# Changing the Tivo default IR Channel



## Fozzie Bear (Apr 16, 2008)

This is a rather unusual request but I need to know if there is a way to change the default IR channel for the tivo box/remote (I have a UK Thomson Scienium)?
The reason I ask is that I have a conflict with a Wharfedale ipod Ibar which I am using for my TV. The iBar and Tivo appear to be on the same IR channel and if I change the volume on the iBar the tivo does odd things and conversley if I change channel with the Tivo remote the volume on the ibar goes up or down. 
There does not appear to be any way of changing the Wharfedale so I was hoping there was a way of changing the settings on the Tivo and for the remote to learn the new channel????

Regards
Fozzie


----------



## cwaring (Feb 12, 2002)

Yes. At least, I know there's a way to change the Tivo and Remote to another channel, to allow for a second Tivo in the same room set to another channel so the respective remotes only control their specific units. Not sure if this will help you and, to be honest, I can't remember how to do it anyway.

Page 103 of the User Guide explains how to do this.
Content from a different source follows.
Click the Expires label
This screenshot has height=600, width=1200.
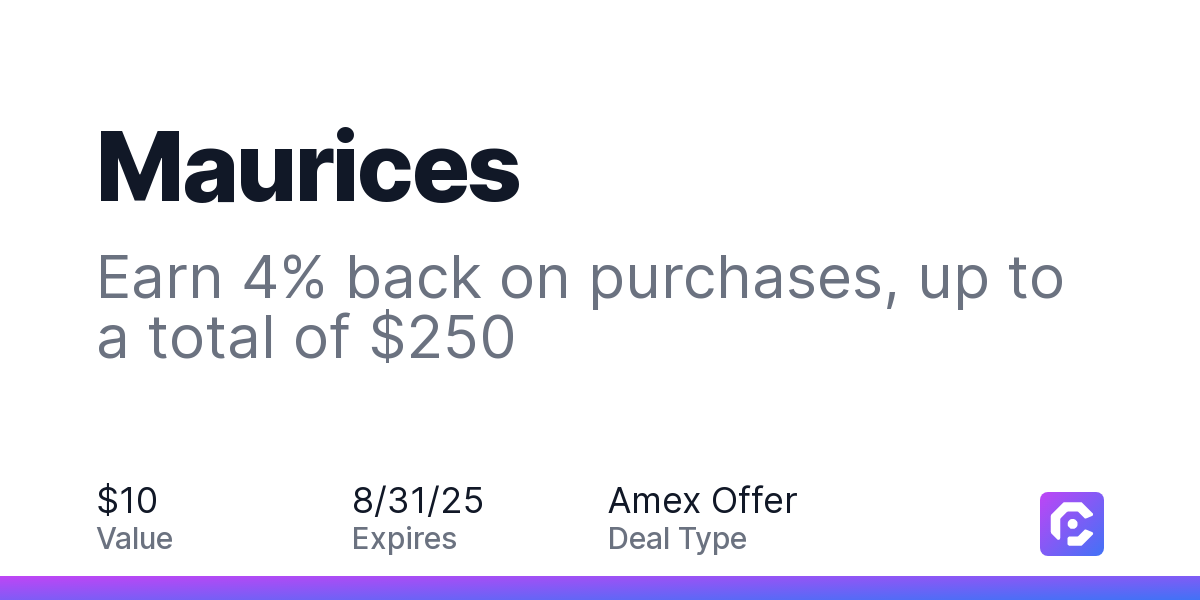point(404,540)
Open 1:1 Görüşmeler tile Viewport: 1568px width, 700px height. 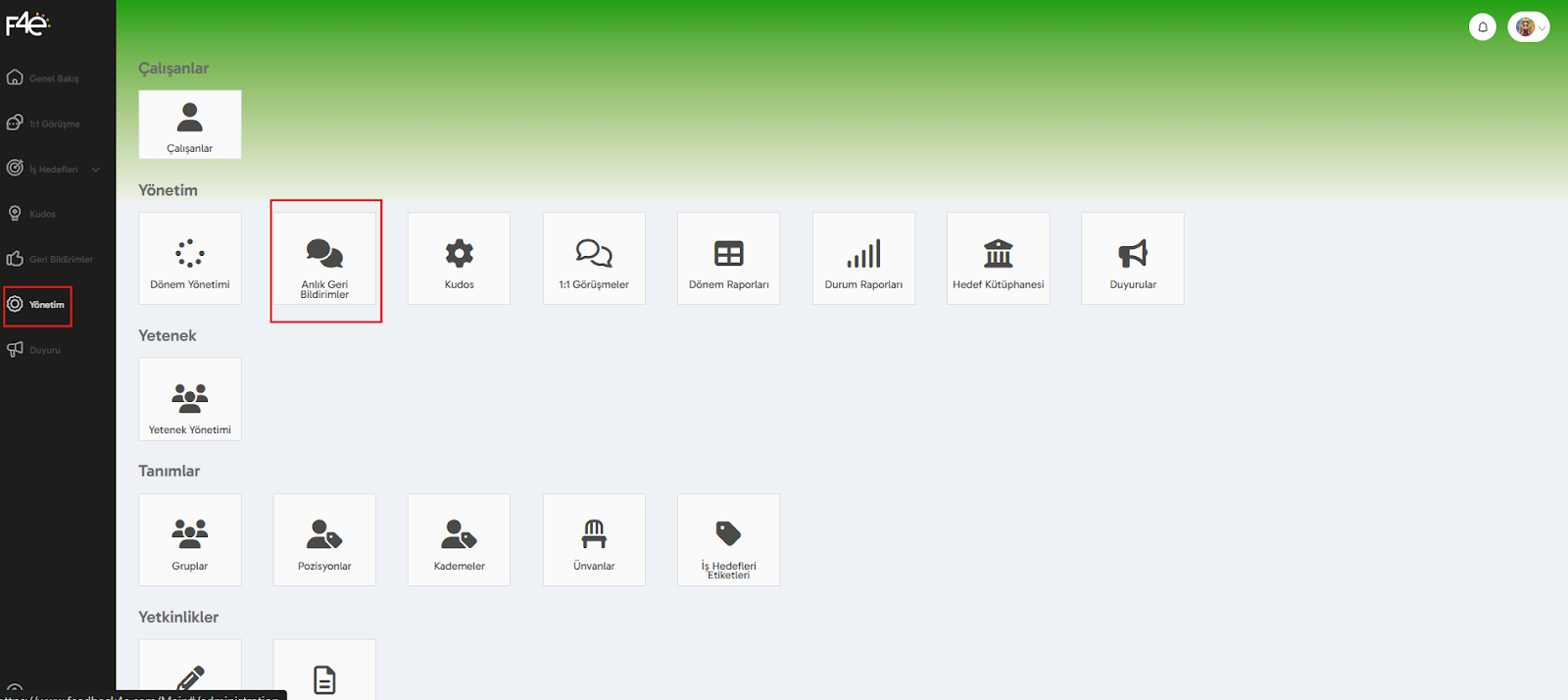click(594, 258)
However, if you don't have one anymore....

_Assigning Remote Controls_
To assign the Remote Controls:
1 If you have two TiVo Recorders, cover the IR window of the second Recorder (this is the window on the centre of the front panel).
2 Point the first Remote Control at the first Recorder and press the TiVo button.
3 Choose Messages and Setup, then System Information. Press the DOWN arrow until you see the item Remote Address.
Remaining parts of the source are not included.